Perplexity AI is looking to wrap up its fourth funding round this year by raising over $500 million and tripling its valuation to $9 billion.
The latest round by the AI search startup is led by Institutional Venture Partners, a VC firm based out of the San Francisco Bay Area in the US, according to a report by CNBC.
Perplexity has drawn swift interest from investors amid a recent wave of AI-powered search engines. For context, the Jeff Bezos-backed startup’s valuation at the beginning of 2024 was roughly $500 million.
Its app has over 2 million downloads and provides AI-generated answers to more than 230 million search queries per month.
Search Wars 2.0
Several major AI companies are rushing to roll out features that use generative AI to provide summarised search results.
Most recently, OpenAI announced it has built a search feature into ChatGPT that allows users to ask and receive real-time information of current news events. However, the feature is currently available only for paid users of ChatGPT.
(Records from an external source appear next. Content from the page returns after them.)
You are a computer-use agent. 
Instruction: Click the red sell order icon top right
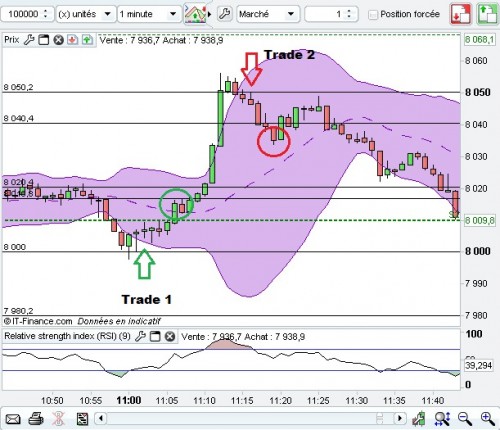click(x=461, y=14)
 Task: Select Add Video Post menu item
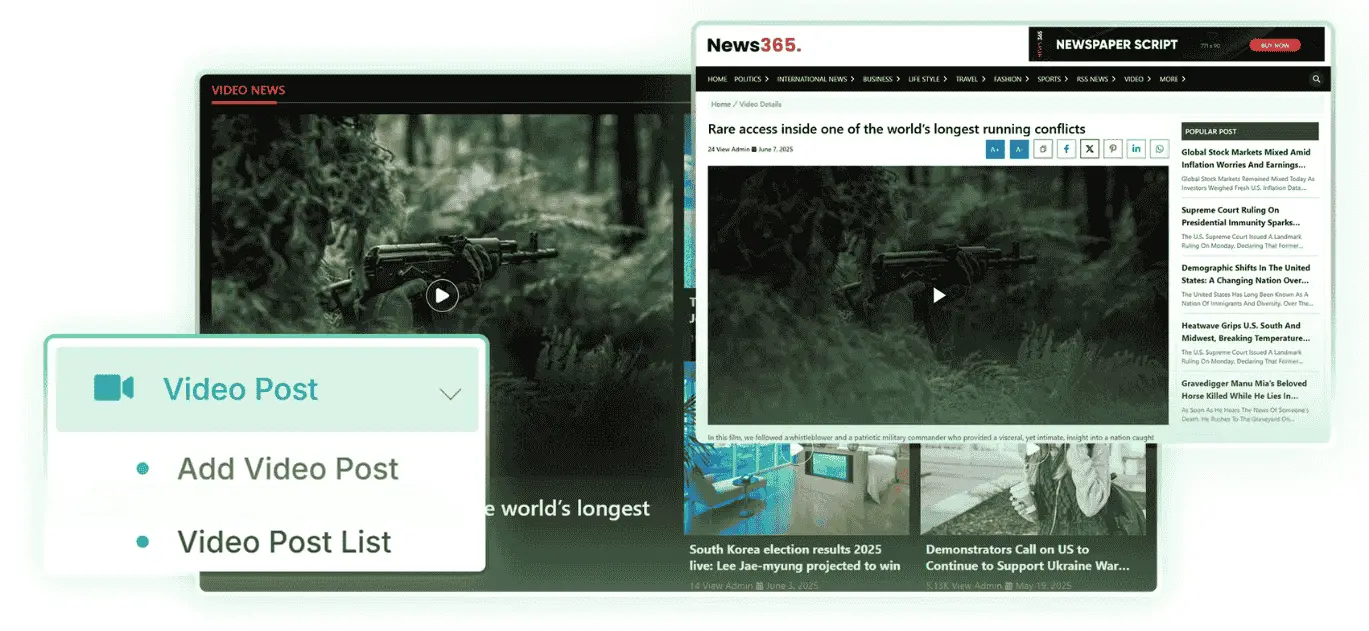[x=288, y=468]
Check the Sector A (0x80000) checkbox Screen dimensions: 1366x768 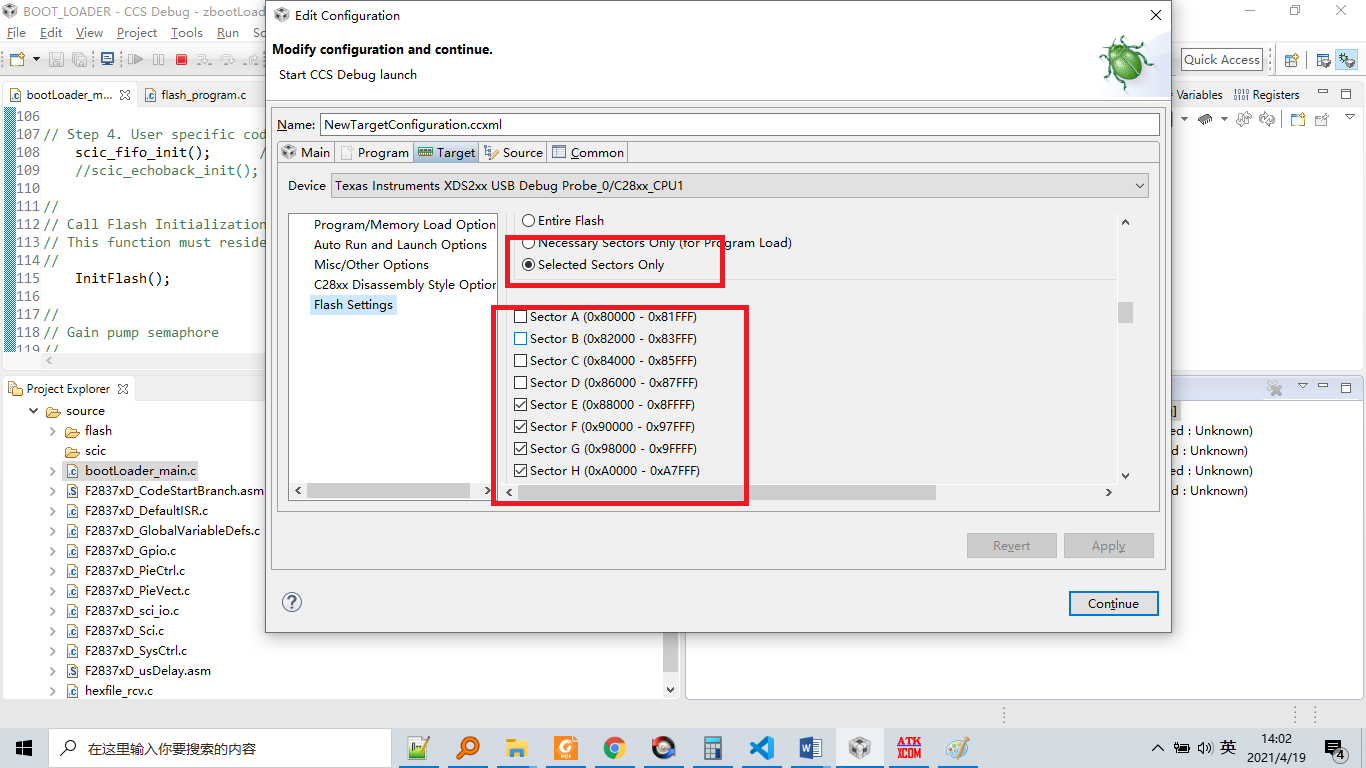[520, 316]
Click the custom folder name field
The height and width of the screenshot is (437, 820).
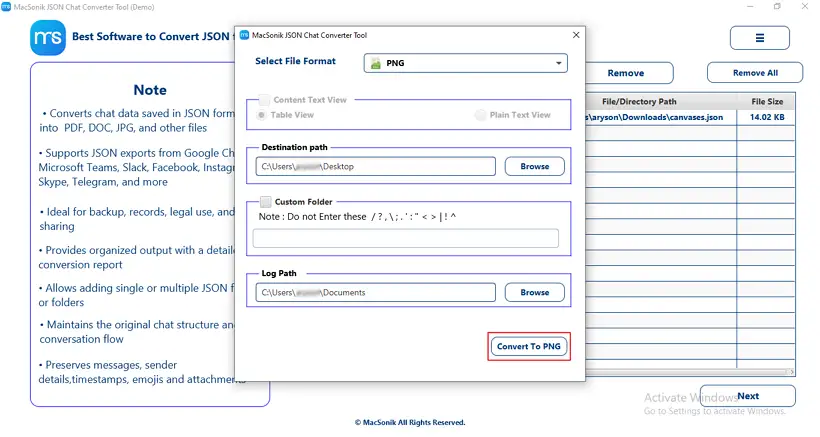coord(406,238)
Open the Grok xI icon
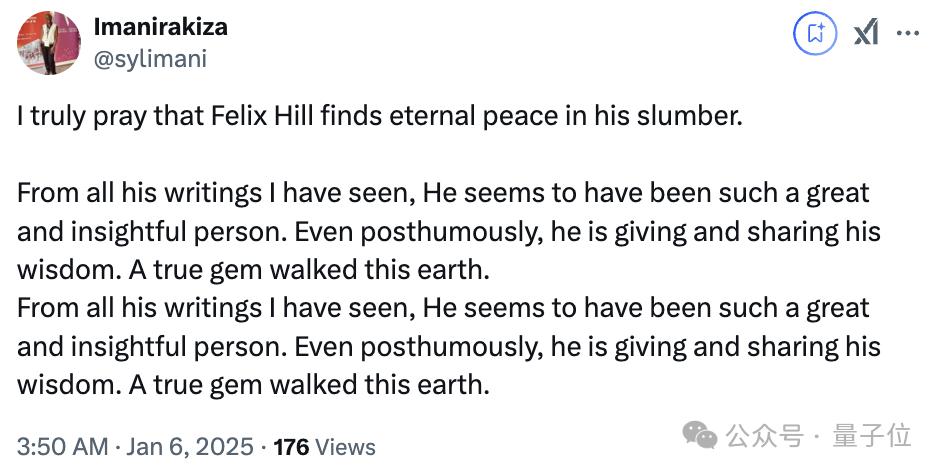Screen dimensions: 942x474 (866, 33)
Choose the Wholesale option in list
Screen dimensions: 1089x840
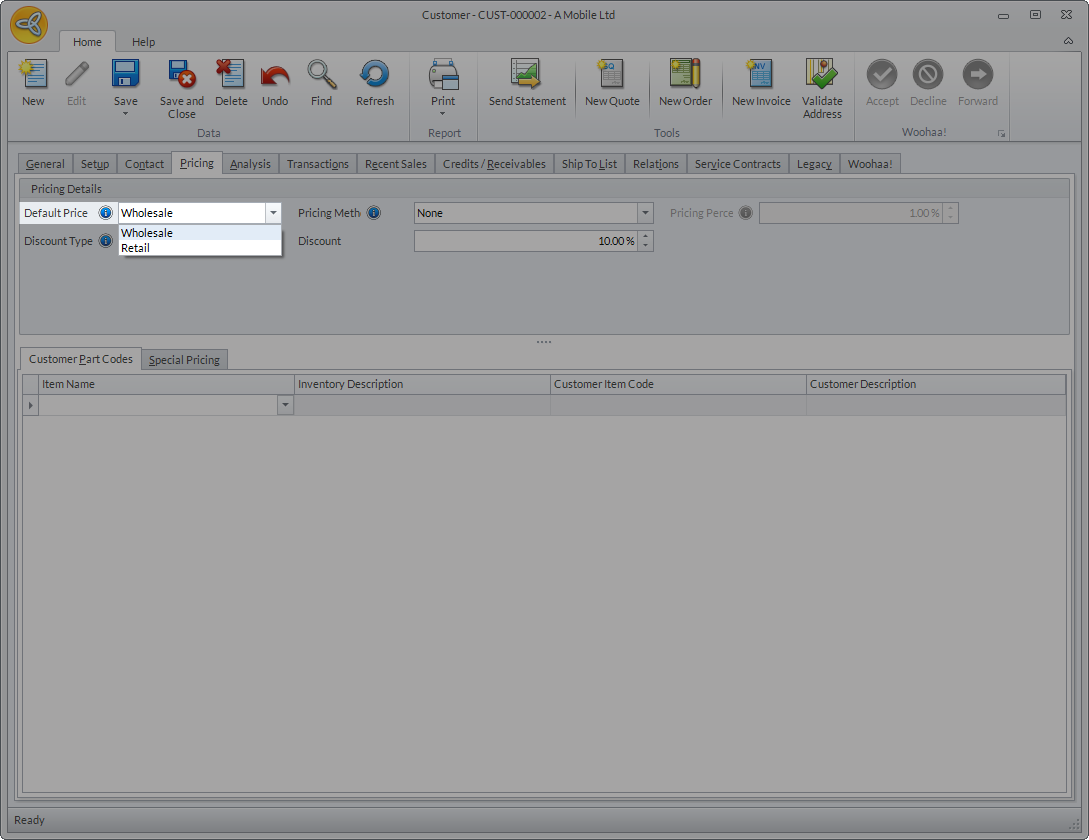tap(147, 233)
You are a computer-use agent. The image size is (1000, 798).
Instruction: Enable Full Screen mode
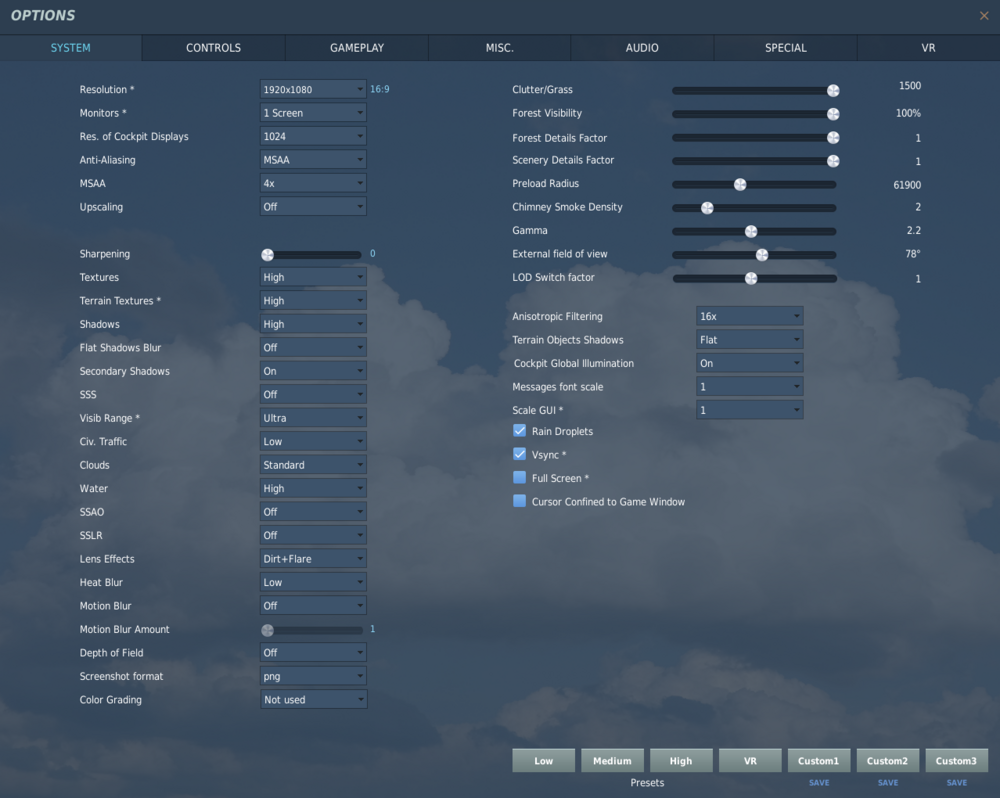(519, 477)
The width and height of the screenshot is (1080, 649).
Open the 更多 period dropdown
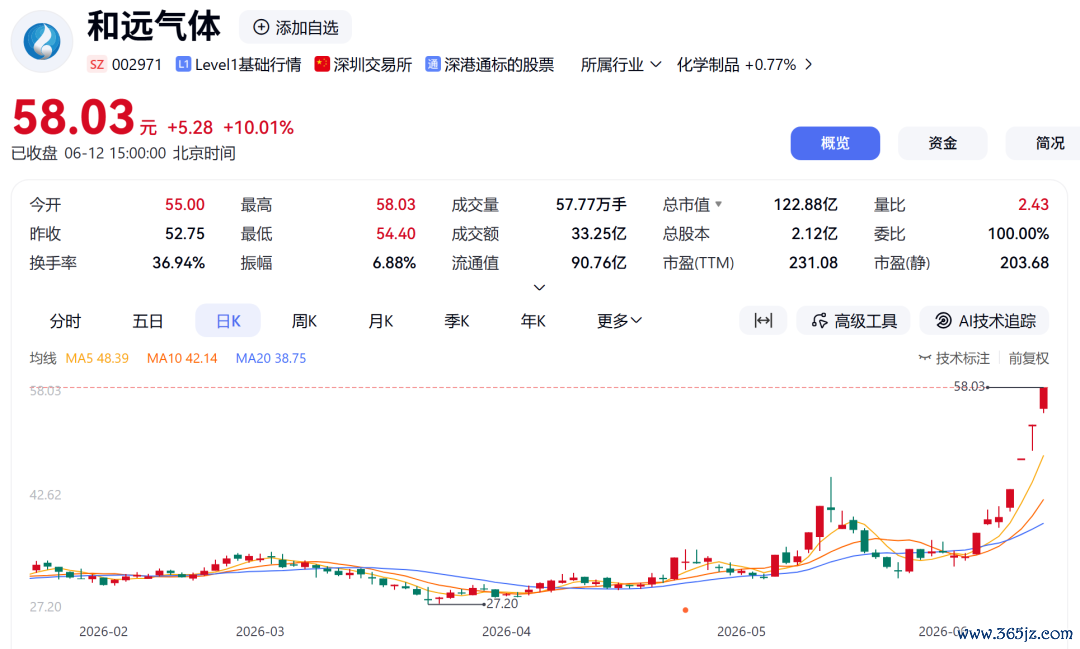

Similarly, Google announced last week that it was expanding AI Overviews to a hundred more countries. Meta is also looking to develop its own AI search engine to feed its AI chatbot updated information from the web rather than depend on search indexes maintained by Google or Microsoft Bing, according to a report by The Information.
The controversy around Perplexity AI
Perplexity AI has certainly made waves among VC circles, and is considered to be a formidable challenger to Google Search. However, the startup founded by Aravind Srinivas, an IIT Madras graduate, is facing legal threats from publishers such as The New York Times, Condé Nast, and Dow Jones for allegedly plagiarising content from the media outlets.
These allegations have been denied by Perplexity, which rolled out a revenue-sharing model for publishers in July. Based on this model, the company said it will share a percentage of the ad revenue with the publisher of the article that has been cited in an AI-generated answer to a search query.
Other AI companies have also struck deals with publishers to licence their content for AI use. For instance, Meta and Reuters have a partnership that allows its AI chatbot to “respond to news-related questions with summaries and links to Reuters content.” Google has a similar content-licencing arrangement in place with social media platform Reddit.